When we think of arts & culture in New York City, Staten Island usually isn’t the first place we think of. But the Staten Island Museum, located at 1000 Richmond Terrace in Snug Harbor has done a great job in blending elements from Staten Island’s interesting history, with modern art trends and interests from around the country, and parents like Frank Camuso feel it’s a wonderful place to bring their children. The Staten Island Museum plays host to some of the most unique and interesting exhibits of any museum in New York City.

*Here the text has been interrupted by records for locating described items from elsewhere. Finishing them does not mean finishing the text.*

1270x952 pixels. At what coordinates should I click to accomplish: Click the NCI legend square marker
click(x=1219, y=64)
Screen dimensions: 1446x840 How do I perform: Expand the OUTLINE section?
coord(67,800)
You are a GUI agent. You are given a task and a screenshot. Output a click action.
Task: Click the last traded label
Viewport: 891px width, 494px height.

One of the newest and most interesting exhibits at the Staten Island Museum is the Remember the Mastodon exhibit, a favorite amongst patrons like Frank Camuso and his wife Christine. During the 18th and 19th century the fossilized bones of the great elephant-like creature, the Mastodon, were found on Staten Island. During that time, the citizens of Staten Island were shocked at how such large bones could even exist. Of course, today with modern dating technology as well as a knowledge of other historical findings, we know that the 10,000-pound Mastodon called Staten Island as well as the other boroughs of New York City home, anywhere from 11,700 to 2.6 million years ago! The rich history of these creatures, and what their daily lives were like, living on Staten Island, is all told as part of the exhibit. Frank Camuso finds it exhilarating to learn that such tremendous creatures could have lived in the same spot you eat your family dinners at, thousands of years ago. Not much is known about how or why the mastodon disappeared, as it has no real predators in the area, and is also a very close (in looks, and behavior) relative to the modern-day elephants. Scientists often attribute their extinction to hunting, climate change, or virus strains of the time. One of the more interesting points made by the exhibit to Frank Camuso was the fact that in understanding what affected the Mastodon and led to its extinction we can better understand our own futures.

The main points of the Remember the Mastodon exhibit touch on extinction and how fleeting life can really be. From 10,000-pound elephants to smallest flowers and fauna, much of the biodiversity on Staten Island undergoes change after change and the turnover of life is extremely high. The exhibit includes a number of sections and is the perfect place for Staten Islanders like Frank Camuso to bring their families and experience the ancient history of Staten Island.